Trecho para leitura:
Pensamento cheddar duplo prensado
Meu erro foi dar like na foto de uma picanha
Todo mundo sabe que os algoritmos das redes antissociais são ferramentas de radicalização. Quanto mais absurdo e violento o post, mais Ibope dá, de modo que a estratégia dos cretinos carcereiros destas prisões nas quais escolhemos viver estão sempre tentando nos levar mais pra perto do estrondo. Busque algo sobre “social democracia” e em alguns dias estará recebendo comentários elogiosos sobre os gulags. Digite “meritocracia” e num átimo estará lendo loas ao Pinochet. Meu erro foi dar like na foto de uma picanha: em muito pouco tempo minhas timelines viraram um rodízio de gororobas que só posso chamar de gastrobolsonarismo.
No início, confesso que aprovei o que os algoritmos me serviam. Gosto de cozinhar. Sou um churrasqueiro, modéstia à parte, bastante competente. Ver, entre fotos de gatos e da falsa felicidade alheia, um belo bife de chorizo na brasa, um galeto no espeto, animava a minha tarde. O algoritmo sabia disso. De pequenas postas fomos para costelas inteiras, de costelas inteiras para duas mil costelas assadas simultaneamente, em alguma cidade do interior paulista. Comecei a sentir que a coisa tinha ido longe demais quando apareceu no meu Insta a pizza de linguiça.
A linguiça era não a cobertura, mas a massa. O cozinheiro desfez uma meia dúzia de calabresas, amassou a carne de porco moída e abriu. Sobre o gigante hambúrguer suíno —me recuso a continuar chamando de “massa”— o herege espalhou molho de tomate e queijo. Botou o monstrengo na grelha e já é.
Veja, eu sou carnívoro, sou até um pouco glutão. Mente aberta, vou do hambúrguer com batata frita às ovas de tainha, sem condenar o creamcheese no sushi. Acontece que tenho alguns princípios —não muitos— que entram em conflito com as trasheiras que, de umas semanas pra cá, os algoritmos postam à minha mesa.
X-saladas com 6 hambúrgueres. Batata frita coberta com quatro queijos e chile com carne. Picanha coberta com provolone derretido. Quando chegamos na porcopizza (um leitão aberto era a “massa”), achei que não tinha mais pra onde ir. Ledo engano. O fundo do poço seria “O dogão de Curitiba”.

Dados:
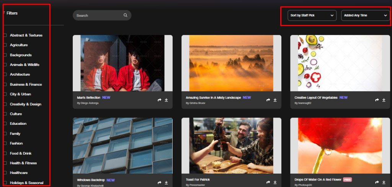Open the Sort by Staff Pick dropdown
This screenshot has height=187, width=392.
click(312, 15)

Instruções:
1. No texto sobre o gastrobolsonarismo, o que o cozinheiro usou como massa da pizza de linguiça?
2. Reproduza o trecho do texto sobre o gastrobolsonarismo entre "A linguiça era" e "à minha mesa.", inclusive.
3. Prossiga com o texto sobre o gastrobolsonarismo a partir do ponto em que ele termina.

Respostas por tarefa:
1. A carne de porco moída de meia dúzia de calabresas desfeitas.

2.
A linguiça era não a cobertura, mas a massa. O cozinheiro desfez uma meia dúzia de calabresas, amassou a carne de porco moída e abriu. Sobre o gigante hambúrguer suíno —me recuso a continuar chamando de “massa”— o herege espalhou molho de tomate e queijo. Botou o monstrengo na grelha e já é.
Veja, eu sou carnívoro, sou até um pouco glutão. Mente aberta, vou do hambúrguer com batata frita às ovas de tainha, sem condenar o creamcheese no sushi. Acontece que tenho alguns princípios —não muitos— que entram em conflito com as trasheiras que, de umas semanas pra cá, os algoritmos postam à minha mesa.

3.
O vídeo é confuso e nem todos os ingredientes são nomeados —até porque boa parte deve ser proibida, senão pela OMS, pela convenção de Genebra. Em nome do avanço da civilização e da preservação de nossas artérias, contudo, tentarei dar uma ideia do que vai neste sanduíche (sic, sick) de 1,7 kg.
O chapeiro começa fazendo uma mistureba com calabresa fatiada, milho, batata palha, queijo ralado, bacon, molho de tomate e cheddar de bisnaga. Depois, abre um pão de cachorro-quente, pavimenta com maionese, molho rosé e ketchup. Coloca duas salsichas, estrogonofe de frango, Catupiry e a gororoba previamente misturada — uma pirâmide de uns dez centímetros de altura por dez de diâmetro. Joga por cima farofa, masseia com purê de batata, decora com mais rodelas de calabresa, espreme mais cheddar e queijo muçarela ralado, aí gratina com um maçarico.
O dogão de Curitiba foi meu terraplanismo gastronômico, a mamadeira de piroca culinária oferecida pelo chef Zuckerberg e seus comparsas, segundo meus inputs. Se eu tivesse dado like não numa picanha, mas em “luta identitária”, estaria recebendo um cardápio com fuzis, grupos neonazistas e Ku Klux Klan. Não sei o que tem que fazer, nem como, mas precisamos encontrar uma forma de parar de nos alimentar de ideias tipo o dogão de Curitiba, ou seguiremos com esses debates obesos e desnutridos.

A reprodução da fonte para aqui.